In contrast to the stable opening of the track, the out head is boisterous and full of surprises. At one point Morgan stops walking and mimics Binney, briefly sending the whole band into free fall. Weiss does his part throughout by playing with less restraint, and executing long, busy, and somewhat obtrusive fills. His most galvanizing contribution occurs during a brief lull in the tune's bridge. Anticipating a climactic point of the melody, Weiss smacks the bass drum against the beat four times, and then immediately hits the snare and cymbal twice in unison.

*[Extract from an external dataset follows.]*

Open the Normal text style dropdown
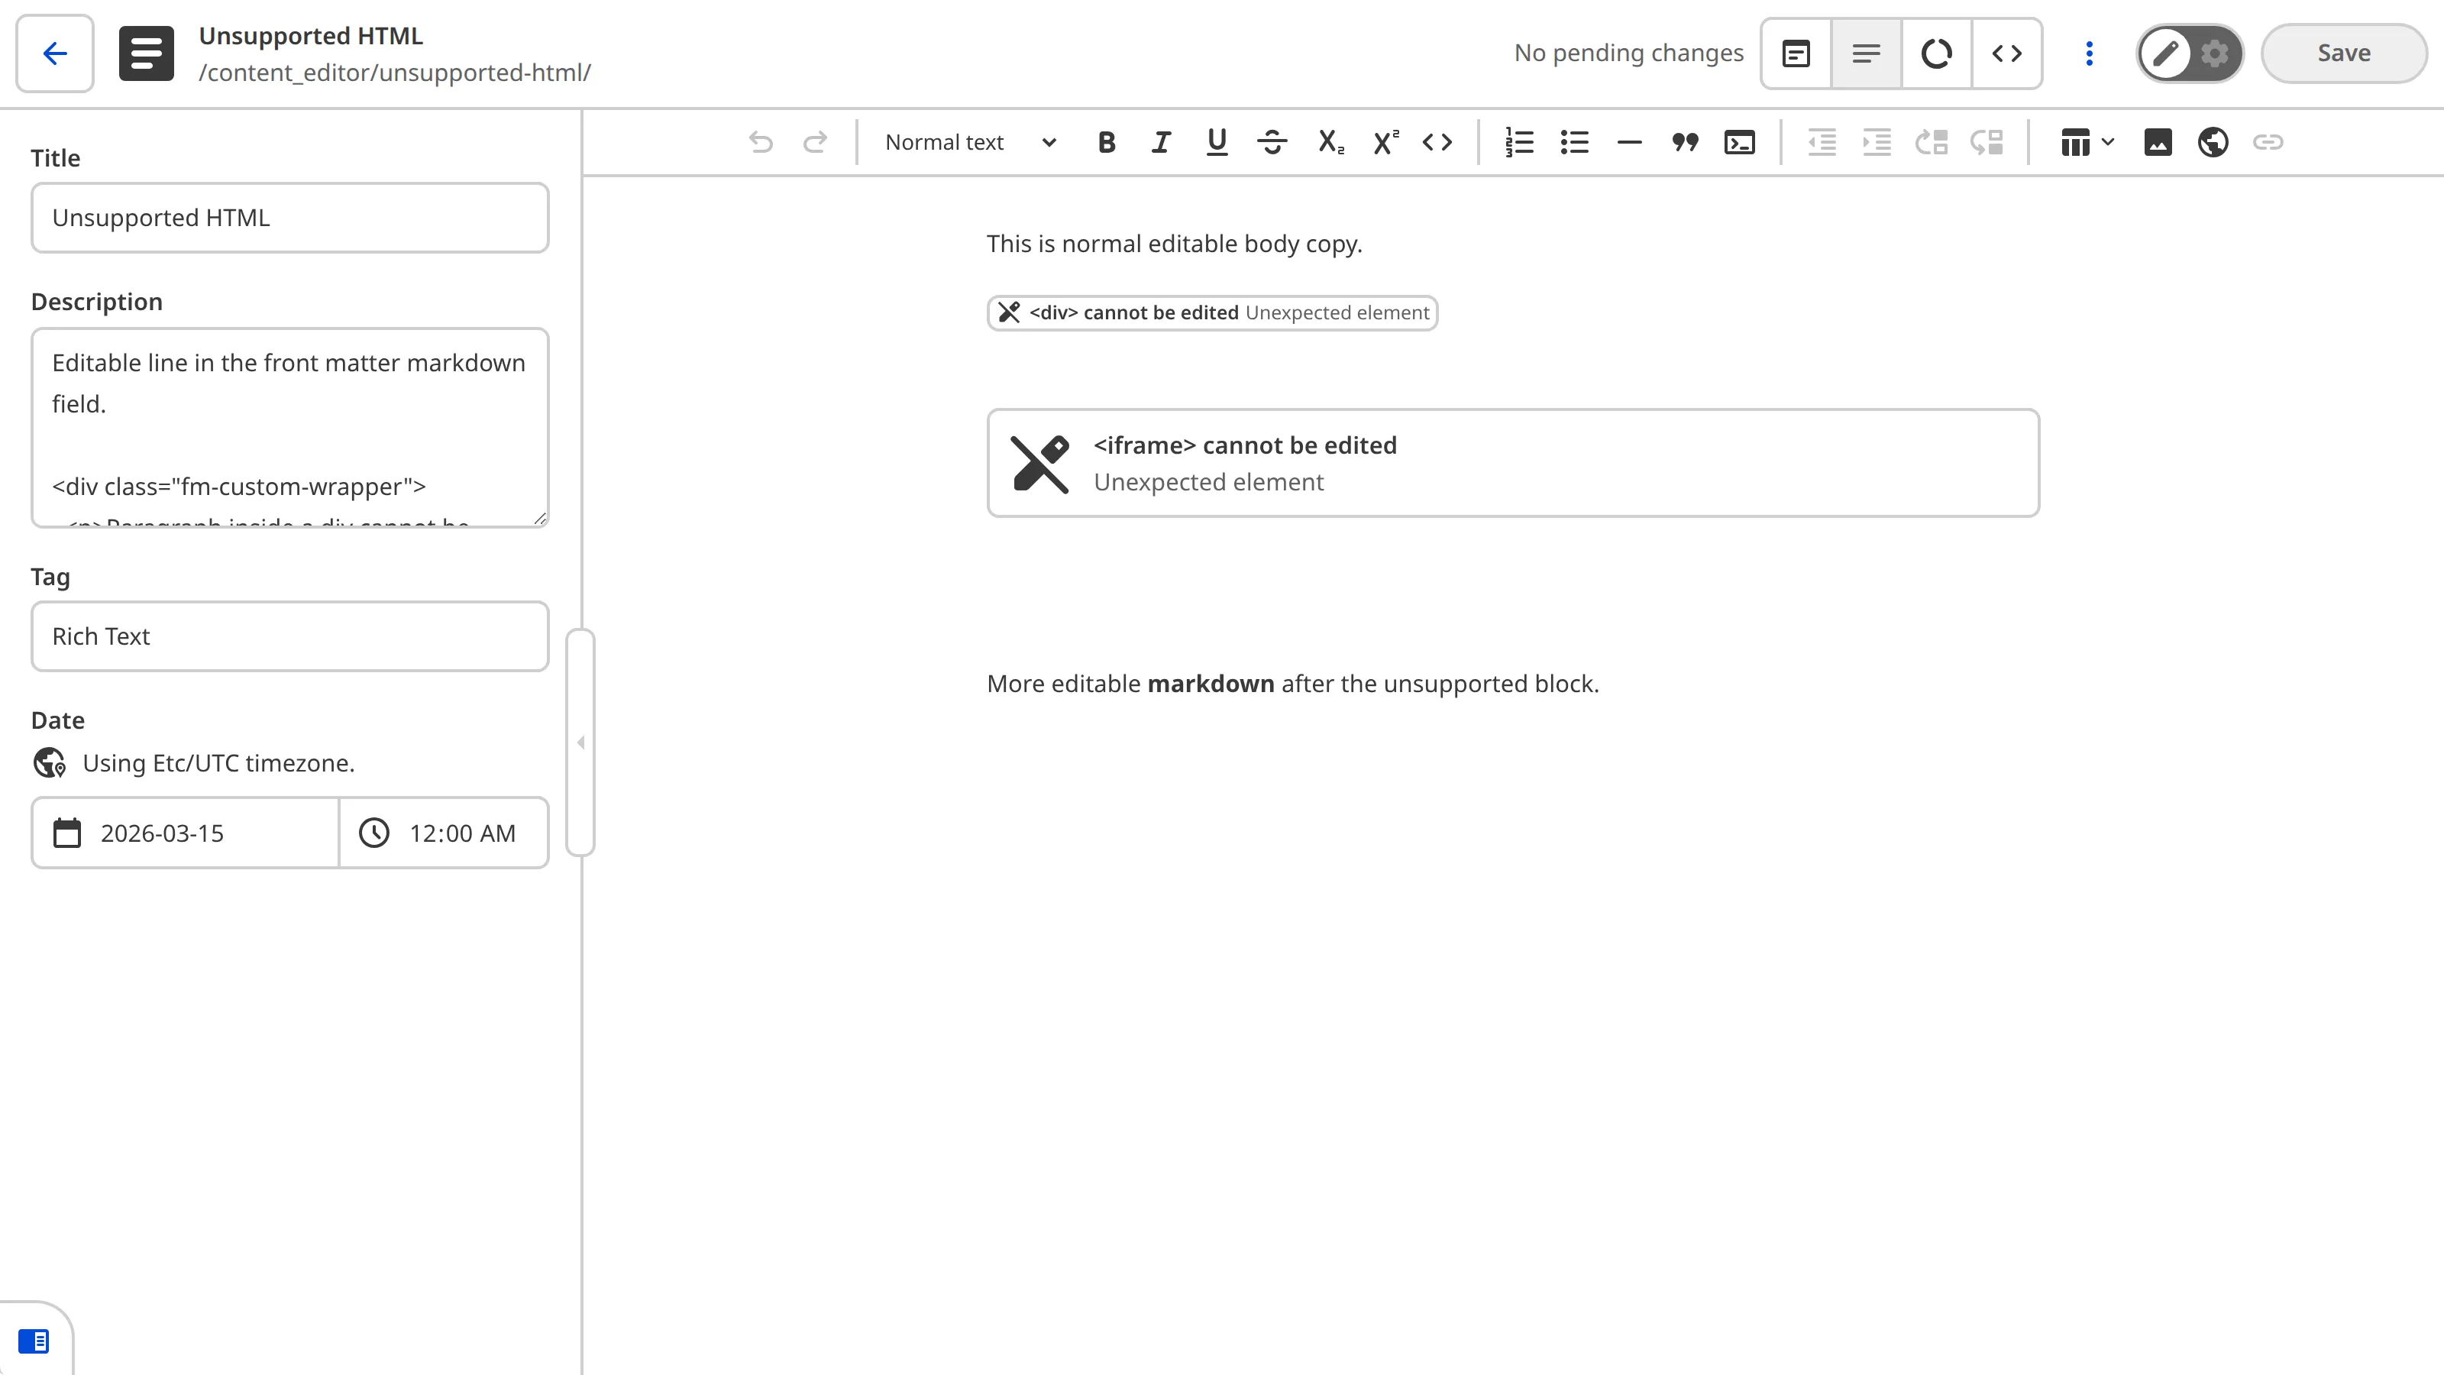 (x=968, y=142)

Taken at a slow, ballad-like tempo, Binney's Plan is at once a constantly changing and beautifully restrained piece of music. For the first sixteen bars, Sacks and Morgan play in unison, mostly on beats one and three of each measure. Weiss taps out loosely knit variations of the standard jazz ride cymbal rhythm. At first they're barely audible. He also intermittently drums his fingers on the head of the snare in no particular pattern. A few pairs of hits to the bass drum foretell increased activity. When the horns—Binney and tenor saxophonist Chris Potter—begin to play a sparse, somber melody, Weiss's cymbal strokes get louder and more clearly defined. He starts adding snare accents and some strokes to the toms, becoming more assertive and inventive, keeping time and providing rhythmic counterpoint.

As the piece continues to evolve over the piano and bass pattern, Weiss plays an increasingly prominent role, finding his own zone somewhere between accompaniment and excessive activity. He cooks in a manner that doesn't override the band or shatter the reserved character of Binney's composition. When each of the horns starts to play variations of the song, the music gets somewhat louder and more intense, but ultimately the lid stays on. Weiss continues to improvise, becoming more and more expansive, executing somewhat brusque rhythms that serve as an ideal foil for Morgan's quietly twisted bass lines. For the last eight bars, the horns play an adaptation of the original melody at a low volume. Once again, Weiss's rhythms are subdued and barely audible.

Nearly ten minutes in length, the vigorous title track of Bastion of Sanity features a head by Binney in which he and Chris Potter often sound like a flock of honking geese. Weiss plays all manner of rhythms, textures, and dynamic levels throughout two extended saxophone solos before taking his own protracted turn.